Et 'Cities of None' clôture l'Ep. On retrouve dès le début les éléments du premier titre, les deux prenant la place d'une intro et d'une outro, mais sous une forme bien plus complexe, les deux titres ayant à la fois un rôle précis et une forte identité. Le titre va prendre dans un premier temps un rythme plus lourd, laissant vraiment cette mélancolie s'exprimer, avec une atmosphère très prenante, le chant participant pleinement à cette dernière. Le titre, du haut de ses 8'17'', prend un chemin plus tortueux, avec un jeu rythmique et des sonorités particulières, jouant sur les contrastes graves / aigus. Quelque chose prend le temps et la manière de se dessiner, se déployant lentement dans une montée rythmique progressive, avec des circonvolutions qui ne laissent pas de temps à l'ennui. La rythmique est la clé avec l'aspect mélancolique, les deux esquissant une charge émotionnel qui vient progressivement, associé avec l'évolution rythmique qui se joue. Mais sans aller à un point de rupture qui casserait complètement l'immersion. Le titre, sur son final, va faire le lien aussi avec 'Salt of the earth', de par la rythmique et la section structurelle qui épouse les contours du second titre dans ce dernier titre, avant de permettre de fermer la boucle avec les sonorités qui marquent la fin du titre et qui sont celles du début du premier. Et de pouvoir reprendre l'écoute dans la foulée.
Et c'est là que l'on comprend qu'il n'est aps si simple de prendre l'Ep comme simplement 4 titres indépendants. C'est beaucoup plus compliqué que ça, du fait des structures de l'Ep, avec leurs changements et leur particularités, s'associant aux rythmiques qui se font riches. Cela crée une vaste trame où l'on est amené à se perdre dans l'univers du groupe et de cet Ep, jouant sur cette notion de nostalgie, de passé collectif mais aussi de glisser ce qui fait la force du groupe, en même temps que l'évocation mélancolique, chargée d'une puissance émotionnelle qui fait l'écho à la puissance musicale qui peut apparaître par endroit (et crée un autre lien à travers les titres, plus subtil et plus complexe dans le même temps). On se retrouve avec plusieurs niveaux d'écoutes, ayant le même objectif de nous plonger dans l'univers du groupe et cette atmosphère qui nimbe l'Ep.
Le chant est un chant clair mais pas dans la lignée habituelle. Le chant offre de la modulation, jouant sur l'émotion mais aussi cette mélancolie nostalgique.

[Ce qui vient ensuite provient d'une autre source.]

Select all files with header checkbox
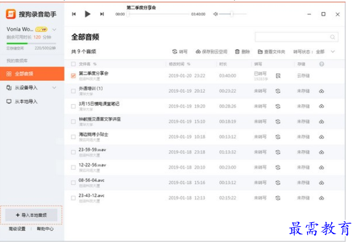The width and height of the screenshot is (356, 246). coord(73,64)
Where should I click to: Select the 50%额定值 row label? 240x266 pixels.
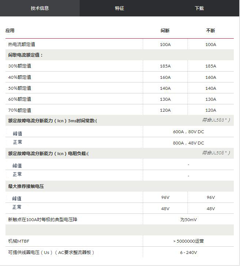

Mais il va bien plus loin que ça, jouant avec sa tonalité (le timbre est chaleureux) et vient nous englober par une approche où la finesse domine sans pour autant aller dans la mollesse ou nous prendre dans un aspect mièvre. Le chant marque l'identité du groupe, offrant aussi bien la subtilité que des moments plus puissants.
Le son est excellent. On a aussi bien de la puissance que la nécessité d'avoir une approche plus en retenue, jouant sur les tonalités, le groupe se livrant à des jeux sur les gammes ou des éléments plus techniques, qui viennent ajouter à l'immersion et la complexité de la musique. Le groupe joue aussi avec le son et les styles qui construisent sa musique, apportant une variation intéressante mais sans non plus aller se perdre en circonvolutions inutiles. Tout est réfléchi pour l'immersion et la cohérence, en gardant cette idée de mélancolie nostalgique. Le chant est à l'équilibre, d'autant que c'est un des points clés de l'Ep.
Wire Edge signe avec cet Ep un retour qui fait vraiment plaisir, de renouer avec une approche qui fonctionne car ne s'embrigadant pas dans des conventions inutiles. Et qui me fait espérer voir peut-être le groupe en live cette année! En tous cas, n'hésite pas un instant. Le voyage est incontournable.